# Consignes
1 – Traduisez en anglais cette phrase de la chronique musicale : « Car sa musique convainc absolument tout le monde. »
2 – D'après la chronique musicale, avec qui Marina forme-t-elle un trio sur « Te gustó » ?
3 – Prolongez la chronique musicale à partir de sa dernière phrase.

# Texte fourni
****

Soyons tout de suite sincères : j'avais été plutôt déçu à la découverte de ses deux albums solo. Seule sa collaboration avec Juan Gómez, entre les deux, m'avait rapidement convaincu. Aujourd'hui, et depuis un petit moment déjà, j'ai énormément écouté et cette collaboration avec le guitariste espagnol et son dernier album qui, bien loin de mon commentaire initial - comme vous le lirez plus bas (j'assume ma critique première, alors pleine de déception...) - car, depuis, j'ai à la fois digéré son premier album, certes pop, mais bien plus sympa que je ne le disais. Tout cela parce que je n'avais pas encore oublié Ojos De Brujo, ce qui est assurément mon erreur.
Je répare ici cette grande erreur, donc, pour l'une de mes artistes fétiches pendant les années 2010, à la fois parce que j'avais continué, d'abord, d'écouter les albums de son groupe, puis, un peu plus tard, ses deux derniers albums sont venus égayer de nombreux moments de ma vie personnelle - seul, en famille ou entre amis. Car sa musique convainc absolument tout le monde. Et cela, à chaque fois.
Dès les premières chansons " Despierto " ou " Aquí estoy ", on retrouve avec bonheur la voix et la vivacité de Marina. Le trio formé avec Roldán et Ruzzo sur " Te gustó " est particulièrement réussi (ces deux derniers ne s'étaient par retrouvés depuis fort longtemps) et nous fait également regretter que leur groupe Orishas ne soit pas non plus en processus de donner suite à leur album de 2008.

****

# Données fournies
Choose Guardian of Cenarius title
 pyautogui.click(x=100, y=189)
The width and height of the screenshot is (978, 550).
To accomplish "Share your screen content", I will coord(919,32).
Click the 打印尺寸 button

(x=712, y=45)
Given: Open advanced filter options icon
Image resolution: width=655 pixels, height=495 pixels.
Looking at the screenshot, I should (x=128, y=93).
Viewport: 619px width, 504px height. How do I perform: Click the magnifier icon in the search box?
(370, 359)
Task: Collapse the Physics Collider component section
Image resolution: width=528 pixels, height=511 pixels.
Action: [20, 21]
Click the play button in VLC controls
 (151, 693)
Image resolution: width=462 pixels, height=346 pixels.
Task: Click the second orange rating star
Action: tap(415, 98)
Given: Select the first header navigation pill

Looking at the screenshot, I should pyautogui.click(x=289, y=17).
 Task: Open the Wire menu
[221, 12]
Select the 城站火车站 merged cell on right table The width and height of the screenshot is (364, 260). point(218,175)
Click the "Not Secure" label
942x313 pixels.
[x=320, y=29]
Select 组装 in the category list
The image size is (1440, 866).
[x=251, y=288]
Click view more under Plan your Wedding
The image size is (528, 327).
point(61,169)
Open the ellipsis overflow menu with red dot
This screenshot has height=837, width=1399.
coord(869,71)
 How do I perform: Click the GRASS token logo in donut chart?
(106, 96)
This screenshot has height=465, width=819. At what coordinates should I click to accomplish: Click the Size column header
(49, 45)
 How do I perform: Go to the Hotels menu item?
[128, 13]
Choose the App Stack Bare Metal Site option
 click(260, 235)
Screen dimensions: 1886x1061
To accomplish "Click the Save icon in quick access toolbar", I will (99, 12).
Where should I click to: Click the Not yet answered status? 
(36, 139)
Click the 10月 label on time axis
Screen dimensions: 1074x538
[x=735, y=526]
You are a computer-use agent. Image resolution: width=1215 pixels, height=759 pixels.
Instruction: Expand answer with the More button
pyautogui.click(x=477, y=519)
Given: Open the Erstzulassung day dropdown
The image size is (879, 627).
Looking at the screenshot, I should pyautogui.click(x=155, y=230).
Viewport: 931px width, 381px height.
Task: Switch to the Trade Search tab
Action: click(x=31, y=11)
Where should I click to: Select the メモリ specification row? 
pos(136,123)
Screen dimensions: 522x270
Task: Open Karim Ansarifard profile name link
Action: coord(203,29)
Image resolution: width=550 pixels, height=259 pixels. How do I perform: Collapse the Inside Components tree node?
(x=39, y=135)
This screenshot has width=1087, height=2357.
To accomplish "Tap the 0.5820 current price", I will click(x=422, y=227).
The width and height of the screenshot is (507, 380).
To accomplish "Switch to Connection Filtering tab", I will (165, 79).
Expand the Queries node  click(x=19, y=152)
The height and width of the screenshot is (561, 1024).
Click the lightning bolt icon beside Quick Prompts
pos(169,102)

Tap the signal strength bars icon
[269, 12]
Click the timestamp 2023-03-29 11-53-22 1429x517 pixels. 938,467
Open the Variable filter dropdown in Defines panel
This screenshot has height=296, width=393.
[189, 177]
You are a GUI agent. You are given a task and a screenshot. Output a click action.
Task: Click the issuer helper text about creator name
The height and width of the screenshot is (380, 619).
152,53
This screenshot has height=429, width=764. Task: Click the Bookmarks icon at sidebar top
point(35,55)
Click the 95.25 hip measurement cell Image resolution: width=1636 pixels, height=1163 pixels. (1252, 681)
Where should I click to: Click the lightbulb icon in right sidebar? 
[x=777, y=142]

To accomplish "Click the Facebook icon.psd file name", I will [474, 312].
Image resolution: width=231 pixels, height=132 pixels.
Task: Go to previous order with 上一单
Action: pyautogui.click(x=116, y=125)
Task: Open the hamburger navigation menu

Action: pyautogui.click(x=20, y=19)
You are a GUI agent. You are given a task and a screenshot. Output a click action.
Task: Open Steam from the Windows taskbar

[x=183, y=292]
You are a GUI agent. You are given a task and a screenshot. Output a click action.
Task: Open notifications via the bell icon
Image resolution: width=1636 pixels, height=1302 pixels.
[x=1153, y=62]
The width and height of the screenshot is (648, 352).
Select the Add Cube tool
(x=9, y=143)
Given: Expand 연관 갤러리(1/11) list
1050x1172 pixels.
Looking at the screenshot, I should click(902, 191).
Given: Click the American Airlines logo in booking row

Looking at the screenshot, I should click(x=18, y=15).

****

# Réponses
1 – Because her music wins over absolutely everyone.

2 – Avec Roldán et Ruzzo.

3 –
Quant à la production de Philipe Cohen-Solal (l'un des trois mousquetaires de Gotan Project), elle semble un peu facile de prime abord mais apporte finalement beaucoup à l'unité de El Baile De La Horas, ne serait-ce que parce que " El carrusel " est une pause très douce et parfaitement bien venue. Plus loin, " Menos mal " nous offrira un nouveau moment de calme, avec un quatuor piano-basse-batterie-trompette des plus efficaces. Jamais ODB n'aurait pu se permettre un tel moment d'accalmie ! Ensuite, " Iré " commence en douceur, avant de nous réveiller petit à petit.
Ojos De Brujo continue évidemment de laisser des traces visibles dans la musique de Marinah, et " Dame flores " est à ce titre une jolie petite tuerie. Par de nombreux moments, on peut entendre une guitare flamenca, mais l'instrument passe toujours au second plan, production pop oblige. Tout sauf pop, et comme pour me faire mentir, " Rayo de luz " clôt en beauté ce premier opus, et on se doute que sur scène, tout cela prendra à coup sûr une force magique.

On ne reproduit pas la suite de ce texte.